Aunque el método es parte muy importante del conocimiento científico, al punto que algunos afirman que sin él no habría ciencia, éste no es la ciencia en sí, sino una herramienta para construirla. La cultura científica es un modo de procesar este conocimiento en la conducta propia del hombre de ciencia y con el mismo rigor metodológico que se aplica a las teorías o hipótesis investigadas. Criticar los métodos utilizados para determinar la presencia de un tóxico es absolutamente correcto, pero prejuzgar sobre las intenciones últimas del científico que lo lleva a cabo, o peor aún, invalidar o cuestionar o poner en duda un nuevo método por el sólo hecho de ser nuevo o experimental sin demostrar su inutilidad es no aplicar el mismo criterio sobre las motivaciones verdaderas que uno tiene hacia la persona cuestionada y si además se la descalifica bajo la razón caprichosa de una sospecha, se demuestra poco dominio ético en la cultura científica, pues se está utilizando un argumento propio de los credos ideológicos.

Y aquí viene el tema al que intento apuntar. Cuando la ciencia deja de ser un método para explicar la naturaleza de las cosas y se convierte en un sistema para interpretar al hombre o a la vida humana ¿acaso no la estamos convirtiendo en cientificismo, en otra ideología o en una nueva religión? Decía Henry Poincarè: "El hombre moderno recurre a la causa y al efecto, como el hombre primitivo recurría a los dioses: para poner orden en el Universo. No porque sea el sistema más confortable a la verdad, sino por ser el más conveniente".

A lo largo de la evolución psicológica del ser humano cada descubrimiento ha acicateado nuestro narcisismo intelectual, el del conocimiento, hasta llegar a otorgarnos, nosotros mismos, atributos divinos. Los genios en las distintas ramas de la ciencia han ido desplazando al Dios Uno y han pasado a ser algo así como los nuevos dioses griegos de un inmenso laboratorio olímpico, cuya voz, citada y recitada una y otra vez en los medios, adquiere valor canónico. Reducido a un ente llamado energía universal y representado con el símbolo matemático de infinito, o el alfa y omega, este dios de la ciencia tampoco admite competencia, porque todo aquello que esté más allá de su dominio habrá que soportarlo como hacemos hoy con los caprichos de la moda o lo hacíamos en la antigüedad con la loca premonición de la muerte en el vuelo de las aves agoreras.
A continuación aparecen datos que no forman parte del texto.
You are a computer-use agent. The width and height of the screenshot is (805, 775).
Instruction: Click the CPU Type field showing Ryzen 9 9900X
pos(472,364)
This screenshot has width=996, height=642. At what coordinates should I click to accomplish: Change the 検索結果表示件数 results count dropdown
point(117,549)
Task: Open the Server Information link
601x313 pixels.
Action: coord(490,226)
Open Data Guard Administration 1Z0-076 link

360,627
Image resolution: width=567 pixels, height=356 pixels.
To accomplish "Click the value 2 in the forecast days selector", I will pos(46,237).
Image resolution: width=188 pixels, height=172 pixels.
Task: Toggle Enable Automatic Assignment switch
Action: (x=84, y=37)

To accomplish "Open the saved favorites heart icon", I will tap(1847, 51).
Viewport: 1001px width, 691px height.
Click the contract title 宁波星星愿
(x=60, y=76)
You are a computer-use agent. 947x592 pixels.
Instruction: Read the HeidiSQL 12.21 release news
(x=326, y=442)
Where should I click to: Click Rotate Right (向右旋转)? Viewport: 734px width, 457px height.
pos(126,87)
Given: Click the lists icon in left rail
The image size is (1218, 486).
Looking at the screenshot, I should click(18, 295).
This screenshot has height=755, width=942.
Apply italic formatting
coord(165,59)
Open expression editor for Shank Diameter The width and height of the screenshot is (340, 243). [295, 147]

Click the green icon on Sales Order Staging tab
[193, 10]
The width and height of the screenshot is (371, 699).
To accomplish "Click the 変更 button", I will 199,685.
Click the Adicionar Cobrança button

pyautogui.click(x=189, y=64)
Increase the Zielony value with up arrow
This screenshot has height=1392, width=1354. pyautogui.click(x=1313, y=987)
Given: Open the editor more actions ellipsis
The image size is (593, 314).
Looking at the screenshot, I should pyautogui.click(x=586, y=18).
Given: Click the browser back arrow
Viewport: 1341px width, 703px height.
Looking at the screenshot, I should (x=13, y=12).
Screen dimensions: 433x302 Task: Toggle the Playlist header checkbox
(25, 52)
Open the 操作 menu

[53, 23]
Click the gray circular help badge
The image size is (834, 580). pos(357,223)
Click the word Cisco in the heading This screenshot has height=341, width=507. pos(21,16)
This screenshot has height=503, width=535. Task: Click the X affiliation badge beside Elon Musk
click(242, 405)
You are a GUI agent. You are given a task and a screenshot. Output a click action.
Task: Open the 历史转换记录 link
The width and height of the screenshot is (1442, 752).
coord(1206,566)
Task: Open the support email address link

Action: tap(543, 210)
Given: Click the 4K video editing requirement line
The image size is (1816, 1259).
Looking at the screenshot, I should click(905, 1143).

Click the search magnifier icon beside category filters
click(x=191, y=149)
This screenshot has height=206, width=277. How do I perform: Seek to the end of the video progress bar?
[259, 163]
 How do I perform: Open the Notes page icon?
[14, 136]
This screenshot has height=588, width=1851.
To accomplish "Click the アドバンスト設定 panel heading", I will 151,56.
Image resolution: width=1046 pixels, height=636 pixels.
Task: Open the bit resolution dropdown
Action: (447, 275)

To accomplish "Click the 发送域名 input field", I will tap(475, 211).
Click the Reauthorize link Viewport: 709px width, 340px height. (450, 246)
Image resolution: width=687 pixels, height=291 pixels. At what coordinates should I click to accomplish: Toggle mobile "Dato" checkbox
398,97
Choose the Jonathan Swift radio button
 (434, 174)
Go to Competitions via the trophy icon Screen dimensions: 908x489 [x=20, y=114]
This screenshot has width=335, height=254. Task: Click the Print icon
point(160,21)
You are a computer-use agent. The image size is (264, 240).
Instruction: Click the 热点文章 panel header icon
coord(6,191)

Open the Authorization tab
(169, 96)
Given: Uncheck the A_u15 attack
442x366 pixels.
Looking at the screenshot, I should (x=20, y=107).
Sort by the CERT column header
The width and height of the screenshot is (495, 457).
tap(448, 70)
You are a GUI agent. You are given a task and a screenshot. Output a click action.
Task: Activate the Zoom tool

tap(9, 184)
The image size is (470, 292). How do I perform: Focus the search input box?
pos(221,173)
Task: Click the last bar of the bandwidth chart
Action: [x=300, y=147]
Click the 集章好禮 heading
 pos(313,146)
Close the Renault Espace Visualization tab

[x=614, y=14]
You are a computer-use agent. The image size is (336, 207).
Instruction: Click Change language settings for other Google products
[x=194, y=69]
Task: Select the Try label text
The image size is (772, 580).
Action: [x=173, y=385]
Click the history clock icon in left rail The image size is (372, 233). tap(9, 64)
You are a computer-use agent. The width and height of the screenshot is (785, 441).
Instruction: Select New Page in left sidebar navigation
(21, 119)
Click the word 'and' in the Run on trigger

Pero en este autoritarismo de la ciencia practicada como religión, o peor aún, en lugar de la religión, no caben los agnósticos. No comprender o no entender o no conocer, en este nuevo credo es causa de anatema. Un científico que se precie no puede dejar de conocer la ciencia y su método. Pero sí puede desconocer su instinto de lo sagrado (hierofanía) cuya existencia ha sido comprobada por los sociólogos en todas y cada una de las tribus, civilizaciones y culturas del orbe.

La demostración de este comportamiento, el del científico que aplica sentencias arbitrarias basadas en premoniciones instintivas hacia la conducta ajena, demuestra que uno no puede desprenderse fácilmente del mismo defecto humano que se señala en los demás. Se puede ser humano y vivir en el limbo científico, pero lo que no se puede, es vivir en el limbo científico y dejar de ser humano, a menos que uno haya nacido en Marte… o en Harvard.